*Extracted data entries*

━━━━━━━━━━

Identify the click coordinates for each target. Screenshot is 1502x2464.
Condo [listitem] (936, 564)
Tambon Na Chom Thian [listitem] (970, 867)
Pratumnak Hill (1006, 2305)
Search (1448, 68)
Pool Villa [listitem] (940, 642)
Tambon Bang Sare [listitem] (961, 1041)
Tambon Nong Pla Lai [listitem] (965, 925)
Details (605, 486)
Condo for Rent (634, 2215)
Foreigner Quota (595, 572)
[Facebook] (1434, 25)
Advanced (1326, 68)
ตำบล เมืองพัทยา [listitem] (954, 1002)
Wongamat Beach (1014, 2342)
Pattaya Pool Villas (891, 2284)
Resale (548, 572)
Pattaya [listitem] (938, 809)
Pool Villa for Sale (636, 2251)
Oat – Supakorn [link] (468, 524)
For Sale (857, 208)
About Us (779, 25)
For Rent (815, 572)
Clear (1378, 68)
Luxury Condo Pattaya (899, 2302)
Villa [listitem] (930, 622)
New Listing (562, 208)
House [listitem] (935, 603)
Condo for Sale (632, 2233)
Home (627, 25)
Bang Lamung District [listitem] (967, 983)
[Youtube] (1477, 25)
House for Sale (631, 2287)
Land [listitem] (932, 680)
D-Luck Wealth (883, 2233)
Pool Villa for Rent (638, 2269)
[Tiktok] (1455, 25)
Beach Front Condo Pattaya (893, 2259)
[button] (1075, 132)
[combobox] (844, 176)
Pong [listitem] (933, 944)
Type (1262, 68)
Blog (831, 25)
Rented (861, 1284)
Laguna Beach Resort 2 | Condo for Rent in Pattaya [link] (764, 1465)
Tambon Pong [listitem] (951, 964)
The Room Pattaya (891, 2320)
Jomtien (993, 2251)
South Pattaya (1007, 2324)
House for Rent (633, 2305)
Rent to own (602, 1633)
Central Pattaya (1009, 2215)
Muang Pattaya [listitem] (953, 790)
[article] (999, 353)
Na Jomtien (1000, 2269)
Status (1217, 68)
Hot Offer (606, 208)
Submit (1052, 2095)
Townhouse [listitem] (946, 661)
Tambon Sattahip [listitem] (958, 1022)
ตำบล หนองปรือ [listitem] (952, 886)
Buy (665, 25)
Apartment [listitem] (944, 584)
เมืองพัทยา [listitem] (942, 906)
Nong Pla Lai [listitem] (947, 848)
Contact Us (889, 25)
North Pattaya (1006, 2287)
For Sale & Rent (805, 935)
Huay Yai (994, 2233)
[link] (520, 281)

━━━━━━━━━━

*Aim of the exercise*
The answer is the line with "Beach Front Condo Pattaya (893, 2259)" plus every line after it, printed exactly as they appear above.

*Response area*
Beach Front Condo Pattaya (893, 2259)
[button] (1075, 132)
[combobox] (844, 176)
Pong [listitem] (933, 944)
Type (1262, 68)
Blog (831, 25)
Rented (861, 1284)
Laguna Beach Resort 2 | Condo for Rent in Pattaya [link] (764, 1465)
Tambon Pong [listitem] (951, 964)
The Room Pattaya (891, 2320)
Jomtien (993, 2251)
South Pattaya (1007, 2324)
House for Rent (633, 2305)
Rent to own (602, 1633)
Central Pattaya (1009, 2215)
Muang Pattaya [listitem] (953, 790)
[article] (999, 353)
Na Jomtien (1000, 2269)
Status (1217, 68)
Hot Offer (606, 208)
Submit (1052, 2095)
Townhouse [listitem] (946, 661)
Tambon Sattahip [listitem] (958, 1022)
ตำบล หนองปรือ [listitem] (952, 886)
Buy (665, 25)
Apartment [listitem] (944, 584)
เมืองพัทยา [listitem] (942, 906)
Nong Pla Lai [listitem] (947, 848)
Contact Us (889, 25)
North Pattaya (1006, 2287)
For Sale & Rent (805, 935)
Huay Yai (994, 2233)
[link] (520, 281)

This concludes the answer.